医療は高度化しており、患者の治療や生き方の選択肢も増えていますが、それを可能にしている背景にあるのは、診療情報の記録を正確に管理する診療情報管理士の仕事のたまものといっていいでしょう。
診療情報のデータの管理
カルテに記録された診療情報をもとに、データベースへの入力またはデータベースの作成を行います。例えば、カルテに記録された病気を「国際疾病分類」に基づいて分類・入力するといった業務が挙げられます。患者の病気や症状、検査・手術の有無などの情報をもとに診療報酬明細を作成するDPC(Diagnosis Procedure Combination)業務も診療情報管理士の仕事の一つです。
がん登録、症例登録
患者の病気や症例を公共のデータベースに登録することも、診療情報管理士の重要な仕事です。さまざまな学会や病院で特定の病気に関する情報を収集し、治療や予防に役立てていこうという動きがあるからです。
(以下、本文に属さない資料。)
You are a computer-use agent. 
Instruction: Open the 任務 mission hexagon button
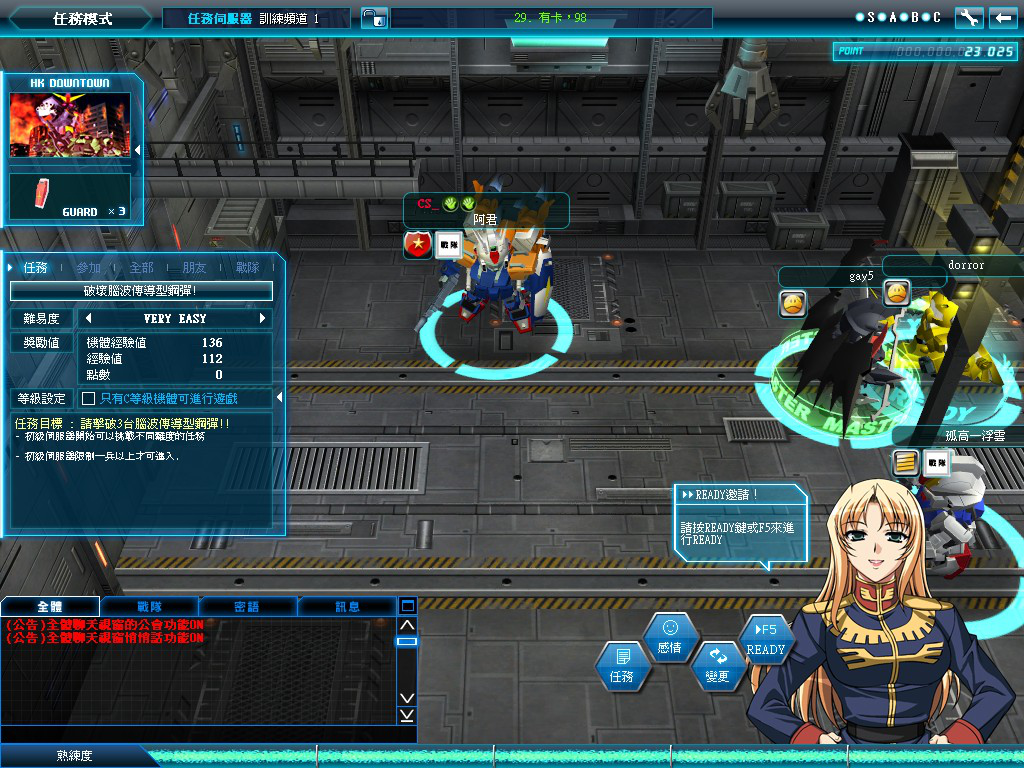(622, 666)
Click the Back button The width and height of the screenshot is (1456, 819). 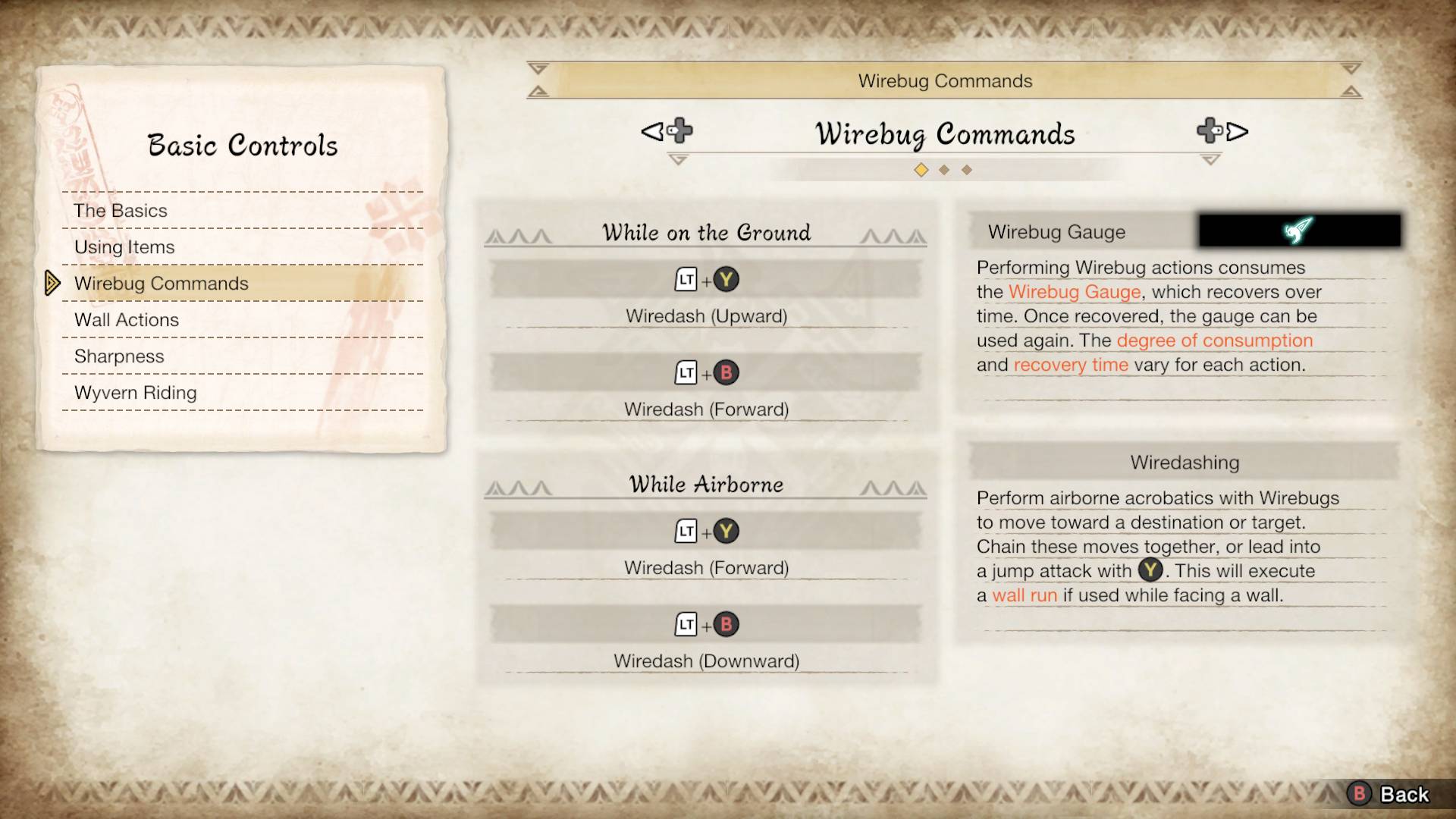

がん登録に関しては、2016年に施行されたがん登録推進法(がん登録等の推進に関する法律)によって義務化されているため、がんと診断された患者のデータは必ず登録します。そのほかの病気に関しては、勤めている医療機関や属している学会によって登録する場合としない場合があります。
データの分析と活用
病院によっては、管理・登録したデータを分析し、患者や医療従事者、病院、医学研究のために活用できる情報の作成を担うこともあります。手術をはじめとした治療とその後の容態の関連性を分析したり、検査や入院の必要性を精査することで、患者と病院どちらにとっても負担の少ない医療の実現に役立ち、未来の医療の発展に貢献することができるでしょう。医療の質の向上、病院経営の最適化など、専門性をもって分析に励んでいる診療情報管理士もいます。